A livestream is really just a connection from the streamer’s computer to an “ingest” server, such as Twitch, YouTube, or Mixer, that are capable of receiving that amount of data. From that server, you’re now sent the video in a standard media streaming (different definition) format, like a normal youtube video. The only difference is that the file it’s reading from to give to you is being created as it sends it.
The interesting stuff happens between streamer and ingest, and we have an entire network protocol for it: enter RTMP.
The Real-Time Messaging Protocol, or RTMP for short, was originally developed by Macromedia for streaming audio and video content over the internet. The original use case was between flash players and servers (Macromedia is now owned by Adobe), but now has a more broad, general-purpose use, though it’s primarily used for streaming.
RTMP divides an audio or video stream into “fragments” or “chunks” and then sends them over. These chunks are usually small enough that they can be processed quickly and without much delay. RTMP can also multiplex multiple “channels” over one connection, allowing for you to send audio, video, and have a semarate channel for control messages between client and server to negotiate things like chunk sizes.
There’s nothing fancy, no real techno-wizardry going on, the secret sauce is just.. send it smaller. Despite being created for, as of this point, a dead product, it still lives on today. Now, there is an alternative, that is the FTL (Faster Than Light) streaming protocol, proprietary to Mixer (Microsoft), but without the specs for it being released (at least in a format that I can find), I’ll leave that one as just a footnote for now.
All I can say about FTL is that it’s aptly-named for its purpose: FTL is focused on interactivity.

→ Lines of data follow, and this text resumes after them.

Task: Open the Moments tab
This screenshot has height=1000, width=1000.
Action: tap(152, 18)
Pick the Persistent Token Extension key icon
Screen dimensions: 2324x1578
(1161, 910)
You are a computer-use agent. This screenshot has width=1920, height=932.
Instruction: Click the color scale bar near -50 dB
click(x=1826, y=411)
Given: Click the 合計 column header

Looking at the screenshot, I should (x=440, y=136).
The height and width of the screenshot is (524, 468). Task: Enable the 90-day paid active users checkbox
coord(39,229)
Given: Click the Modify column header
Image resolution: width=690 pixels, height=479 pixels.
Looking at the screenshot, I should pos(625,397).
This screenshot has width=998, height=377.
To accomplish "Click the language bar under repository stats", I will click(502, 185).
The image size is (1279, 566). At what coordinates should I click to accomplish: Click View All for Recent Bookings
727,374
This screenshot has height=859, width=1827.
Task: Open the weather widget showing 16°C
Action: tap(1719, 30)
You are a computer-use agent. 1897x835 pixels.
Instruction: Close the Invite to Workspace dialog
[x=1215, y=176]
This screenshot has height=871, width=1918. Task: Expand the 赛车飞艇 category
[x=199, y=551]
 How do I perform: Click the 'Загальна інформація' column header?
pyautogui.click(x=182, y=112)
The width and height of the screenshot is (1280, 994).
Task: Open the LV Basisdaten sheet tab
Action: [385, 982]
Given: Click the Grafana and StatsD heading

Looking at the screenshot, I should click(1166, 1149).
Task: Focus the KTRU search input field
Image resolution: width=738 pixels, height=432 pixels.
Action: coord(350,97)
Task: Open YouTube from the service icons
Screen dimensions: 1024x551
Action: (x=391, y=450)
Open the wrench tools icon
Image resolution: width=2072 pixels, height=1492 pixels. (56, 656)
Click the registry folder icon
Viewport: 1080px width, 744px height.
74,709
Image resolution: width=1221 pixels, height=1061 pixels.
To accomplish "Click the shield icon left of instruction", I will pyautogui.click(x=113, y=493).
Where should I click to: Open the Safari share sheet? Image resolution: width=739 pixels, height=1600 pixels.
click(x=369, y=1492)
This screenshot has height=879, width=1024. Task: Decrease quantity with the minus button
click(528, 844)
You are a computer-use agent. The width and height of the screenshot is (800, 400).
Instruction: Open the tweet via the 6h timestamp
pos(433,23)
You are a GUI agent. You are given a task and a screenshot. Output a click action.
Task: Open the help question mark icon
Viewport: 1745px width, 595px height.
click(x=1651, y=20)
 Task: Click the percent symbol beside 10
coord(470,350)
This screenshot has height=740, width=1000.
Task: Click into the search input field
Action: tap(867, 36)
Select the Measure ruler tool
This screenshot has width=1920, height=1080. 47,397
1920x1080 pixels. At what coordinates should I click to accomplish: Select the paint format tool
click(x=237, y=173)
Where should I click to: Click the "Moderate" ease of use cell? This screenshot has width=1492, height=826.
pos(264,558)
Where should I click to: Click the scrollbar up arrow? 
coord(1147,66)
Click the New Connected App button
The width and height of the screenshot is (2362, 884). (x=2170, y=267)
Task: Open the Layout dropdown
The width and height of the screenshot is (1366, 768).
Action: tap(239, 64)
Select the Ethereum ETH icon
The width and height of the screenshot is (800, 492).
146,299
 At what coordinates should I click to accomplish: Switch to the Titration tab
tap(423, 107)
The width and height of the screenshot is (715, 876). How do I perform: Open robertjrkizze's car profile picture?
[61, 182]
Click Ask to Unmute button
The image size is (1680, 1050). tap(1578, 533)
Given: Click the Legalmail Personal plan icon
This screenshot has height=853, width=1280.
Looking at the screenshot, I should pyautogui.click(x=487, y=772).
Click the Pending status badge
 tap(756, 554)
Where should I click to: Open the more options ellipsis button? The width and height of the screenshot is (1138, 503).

Whereas RTMP can take anywhere from 5 to 30 seconds for everything to be broken, transmitted, and reassembled, FTL works within just a few. The major downside (besides not being public) is that it’s extremely sensitive to connection instability, and you can get huge drops if there’s a little bit of jitter.
This is speculation, but I have a feeling that it’s doing a fair amount of on-the-fly compression (only sending parts that it needs to) and some predictions in the video stream to guess what’s going to come next, and if your connection sags a little it suddenly has to throw everything out and pick back up again, which causes delays.